MONTECRISTO

Dr. Fabio Rossi and Stem Cell Research

dr fabio rossi

Human cells do two contradictory things equally well. One of those things, regeneration, sustains life; the other, degeneration, is detrimental and leads to death.

As time passes, the body’s mechanism of regeneration starts to fall apart, and damage that would have been easily repaired leads instead to what scientists call fibrosis. The real-life term is aging.

Dr. Fabio Rossi, director at the Biomedical Research Centre at the University of British Columbia, has spent his career figuring out what makes tissues regenerate or irreversibly degenerate. “In many tissues, one type of damage repairs perfectly well but if the damage continues, at some point, you completely lose the ability to repair,” he says. “This is what happens in chronic diseases. Acute disease, we can manage—chronic disease, not so well.”

Fibrosis is reportedly involved in a large percentage of deaths in developed countries like Canada. Rossi, who runs a lab where 20 scientists work on various projects looking into how stem cells can mend damaged tissues or contribute to their degeneration, believes that the discoveries made today could change how we age in the future.

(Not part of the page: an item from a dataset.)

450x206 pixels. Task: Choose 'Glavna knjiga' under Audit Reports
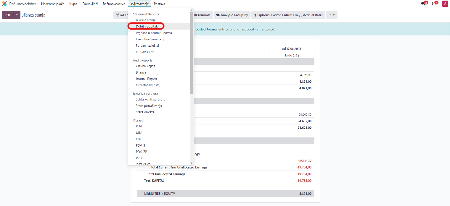tap(145, 66)
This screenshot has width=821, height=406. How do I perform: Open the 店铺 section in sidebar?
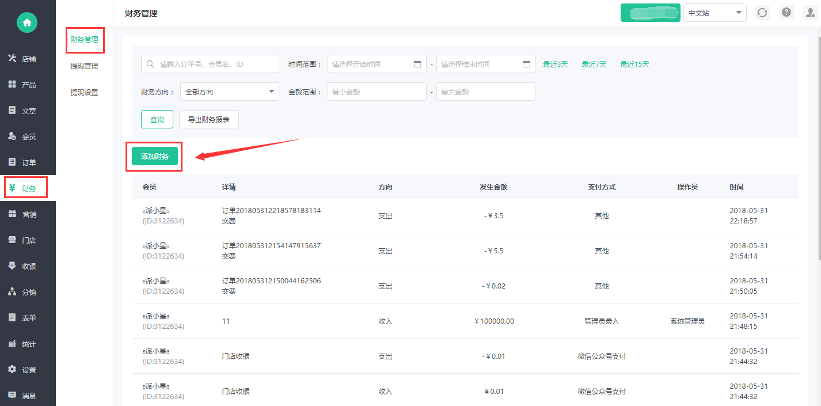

The possibilities of where the answers will come from in our own complex organisms are boundless—as are the questions that could lead to new avenues of research. “What gets me up in the morning is some bright idea, something I haven’t thought about yet, and I try to see if there’s a way to make it work. That’s how I get my kicks. ‘Can we do that? Yes, we can, let’s figure it out,’” Rossi says. “Unfortunately for me, I get these ideas two, three times a week, and then you have to pick and choose.”

Rossi received his medical degree from his hometown university in Genoa, Italy and did his PhD at the European Molecular Biology Laboratories in Heidelberg, Germany; he then conducted research at Stanford University before opening his own lab, The Rossi Laboratory, at UBC in 2001. As the principal investigator on his team, he has forced himself to narrow down his pursuits to only the ideas that he can categorize as feasible and relevant. That takes up half of his working life; the other half is spent on communication and educating other scientists or the general public about the work being done in stem cell research. “We are at a very interesting crossroads. There are true stem cell-based approaches that are close to coming on line,” he says. That might mean drug treatments or therapies that could permanently restore organs damaged by degenerative diseases.

Still, the road is long. To articulate this, Rossi mentions the technology industry. An app can be developed and put in beta testing for consumers very quickly—however, “in our work, we get excited by details that don’t fit well in a narrative arc. No one is going to be able to download what we’ve found and use it on their phones right away,” he explains. “If I come up with something exciting, it will be 15 years before it is seen in a clinic.”

Because of this, Rossi is wary when he sees advertisements promoting injections that claim to cure throbbing knees and aching backs—he believes most of these quick fixes, which eventually fail, could set back the more in-depth scientific research and discoveries that take years to develop. Still, he understands why these options exist and why people choose them: when faced with a problem that does not yet have a solution, people seek hope in order to keep going. “I understand the need for hope,” he says. “I have a child who has a genetic condition. He’s blind in one eye and the other one doesn’t see that well. But I know that paying money for hope is not going to change his situation.” Over time, though, he believes the right unearthing will lead to real, lasting change.

So while no miracles will happen overnight, the field of stem cell research is moving quickly and progress is being made every day. The path might still be unclear, but the journey is heroic.